### AUFGABE 1
Gib aus dem folgenden Forumsthread zur Schaltzugverlegung den Abschnitt wörtlich wieder, der mit den Worten „Ich hab mir“ beginnt und mit „die Züge durchlaufen?“ endet.

### AUSGANGSTEXT
# Schaltzugverlegung Radon ZR Team 27,5



## madmax1978 (16. August 2018)

Hallo Zusammen

Ich hab mir letzte Woche nen Radon ZR Team Rahmen 27,5 bei H&S Bike geholt, und überlege nun wie ich die Zugführung unter dem Tretlagergehäuse am besten ausführen soll. Gibt es für die Öffnung im Unterrohr einen Gegenhalter bzw. eine Abdeckung wo die Züge durchlaufen?


oder werden die Innenzüge (mit Linern) nur Lose durch den Rahmen geführt, und dann durch diese Zugführung geführt?

Steh mal wieder a bisserl auf`m Schlauch...
Besten Dank schonmal

Gruß

Max


----------



## xxxT (16. August 2018)

ich würde sagen,letzteres.
so isses jedenfalls bei mir.
edit. oben wo der zug reinkommt haste ja den anschlag.


----------



## MTB-News.de




----------



## madmax1978 (16. August 2018)

Danke für die Info. 
Eine Frage noch: Liegen die Innenzüge blank in der Zugführung, oder werden die mit Liner-Überzug durchgefädelt?


----------



## xxxT (16. August 2018)

mit liner unten durch die führung


----------



## madmax1978 (16. August 2018)

Topsache, dann kann ich ja Gas geben
Dankeschön


----------



## Berrrnd (16. August 2018)

### GEZEIGTE AUFLISTUNG
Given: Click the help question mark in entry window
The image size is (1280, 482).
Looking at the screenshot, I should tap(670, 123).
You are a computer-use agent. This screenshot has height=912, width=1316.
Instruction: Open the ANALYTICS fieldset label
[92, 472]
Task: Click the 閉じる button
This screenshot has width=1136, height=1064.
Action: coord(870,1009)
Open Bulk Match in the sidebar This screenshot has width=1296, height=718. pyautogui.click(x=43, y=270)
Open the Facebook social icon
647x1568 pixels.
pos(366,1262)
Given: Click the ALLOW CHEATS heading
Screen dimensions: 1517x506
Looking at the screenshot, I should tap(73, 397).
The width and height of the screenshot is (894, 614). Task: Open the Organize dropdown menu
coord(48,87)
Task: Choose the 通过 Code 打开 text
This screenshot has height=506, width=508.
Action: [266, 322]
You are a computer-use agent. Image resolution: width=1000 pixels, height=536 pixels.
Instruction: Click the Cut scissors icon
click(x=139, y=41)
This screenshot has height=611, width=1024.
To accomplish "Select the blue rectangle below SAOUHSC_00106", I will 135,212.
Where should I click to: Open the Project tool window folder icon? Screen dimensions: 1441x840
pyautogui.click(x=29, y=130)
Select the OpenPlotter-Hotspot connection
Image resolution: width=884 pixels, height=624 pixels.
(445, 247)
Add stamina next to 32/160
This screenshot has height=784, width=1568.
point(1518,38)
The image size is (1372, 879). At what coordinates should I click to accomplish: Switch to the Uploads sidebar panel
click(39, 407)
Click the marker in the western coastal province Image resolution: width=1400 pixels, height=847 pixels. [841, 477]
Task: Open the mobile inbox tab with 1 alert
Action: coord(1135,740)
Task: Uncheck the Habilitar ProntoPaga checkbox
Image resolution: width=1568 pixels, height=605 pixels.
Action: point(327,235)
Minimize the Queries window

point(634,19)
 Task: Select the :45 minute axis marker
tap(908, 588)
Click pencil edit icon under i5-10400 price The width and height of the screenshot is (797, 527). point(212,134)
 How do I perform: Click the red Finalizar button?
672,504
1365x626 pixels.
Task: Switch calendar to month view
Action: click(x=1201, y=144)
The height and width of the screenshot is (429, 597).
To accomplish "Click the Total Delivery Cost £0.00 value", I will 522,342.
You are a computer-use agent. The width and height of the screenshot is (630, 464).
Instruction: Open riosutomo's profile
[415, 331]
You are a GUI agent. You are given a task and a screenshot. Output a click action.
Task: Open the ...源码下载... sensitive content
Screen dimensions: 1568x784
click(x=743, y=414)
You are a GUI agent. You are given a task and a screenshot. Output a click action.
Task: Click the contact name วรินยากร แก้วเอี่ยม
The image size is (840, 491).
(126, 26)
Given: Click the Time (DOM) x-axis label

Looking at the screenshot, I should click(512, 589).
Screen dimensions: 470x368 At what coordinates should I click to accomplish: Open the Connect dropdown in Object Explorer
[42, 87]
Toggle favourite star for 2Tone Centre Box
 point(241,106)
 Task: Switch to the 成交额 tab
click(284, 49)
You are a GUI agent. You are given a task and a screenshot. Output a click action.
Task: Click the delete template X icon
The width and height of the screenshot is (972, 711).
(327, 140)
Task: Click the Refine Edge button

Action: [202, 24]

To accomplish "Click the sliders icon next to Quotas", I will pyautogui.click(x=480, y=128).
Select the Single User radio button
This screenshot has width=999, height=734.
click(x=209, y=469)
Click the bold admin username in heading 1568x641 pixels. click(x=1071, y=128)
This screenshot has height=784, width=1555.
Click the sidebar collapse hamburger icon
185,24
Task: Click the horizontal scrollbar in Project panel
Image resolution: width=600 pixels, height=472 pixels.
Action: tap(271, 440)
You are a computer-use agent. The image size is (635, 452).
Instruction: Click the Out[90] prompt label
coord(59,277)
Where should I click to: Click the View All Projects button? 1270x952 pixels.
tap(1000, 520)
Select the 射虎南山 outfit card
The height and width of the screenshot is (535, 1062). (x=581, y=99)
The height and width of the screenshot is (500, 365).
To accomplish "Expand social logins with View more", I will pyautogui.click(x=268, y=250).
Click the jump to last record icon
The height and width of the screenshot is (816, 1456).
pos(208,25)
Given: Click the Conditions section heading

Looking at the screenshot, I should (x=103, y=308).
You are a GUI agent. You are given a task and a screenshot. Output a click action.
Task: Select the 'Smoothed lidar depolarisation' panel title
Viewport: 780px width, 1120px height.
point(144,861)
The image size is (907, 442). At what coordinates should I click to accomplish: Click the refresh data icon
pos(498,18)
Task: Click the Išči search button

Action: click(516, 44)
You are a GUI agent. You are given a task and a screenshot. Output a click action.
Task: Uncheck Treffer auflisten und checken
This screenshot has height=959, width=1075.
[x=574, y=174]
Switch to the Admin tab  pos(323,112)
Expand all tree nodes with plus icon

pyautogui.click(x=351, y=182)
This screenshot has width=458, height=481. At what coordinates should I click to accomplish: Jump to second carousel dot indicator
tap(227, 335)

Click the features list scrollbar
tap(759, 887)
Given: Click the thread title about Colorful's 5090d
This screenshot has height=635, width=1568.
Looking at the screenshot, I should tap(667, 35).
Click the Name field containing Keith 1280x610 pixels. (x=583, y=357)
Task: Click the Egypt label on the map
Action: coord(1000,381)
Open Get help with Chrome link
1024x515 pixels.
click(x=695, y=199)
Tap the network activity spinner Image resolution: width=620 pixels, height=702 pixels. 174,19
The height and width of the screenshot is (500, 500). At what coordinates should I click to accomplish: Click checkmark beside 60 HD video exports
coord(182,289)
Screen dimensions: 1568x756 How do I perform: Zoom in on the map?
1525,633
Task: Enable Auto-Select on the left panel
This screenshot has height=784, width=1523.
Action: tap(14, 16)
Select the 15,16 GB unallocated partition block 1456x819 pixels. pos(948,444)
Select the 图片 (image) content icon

### AUFGABE 2
Gib alle Zeilen der obigen Auflistung zurück, in denen die Zeichenfolge „window“ vorkommt, wobei die Groß- und Kleinschreibung zu beachten ist.

### ANTWORT 1
Ich hab mir letzte Woche nen Radon ZR Team Rahmen 27,5 bei H&S Bike geholt, und überlege nun wie ich die Zugführung unter dem Tretlagergehäuse am besten ausführen soll. Gibt es für die Öffnung im Unterrohr einen Gegenhalter bzw. eine Abdeckung wo die Züge durchlaufen?

### ANTWORT 2
Given: Click the help question mark in entry window
Where should I click to: Open the Project tool window folder icon? Screen dimensions: 1441x840
Minimize the Queries window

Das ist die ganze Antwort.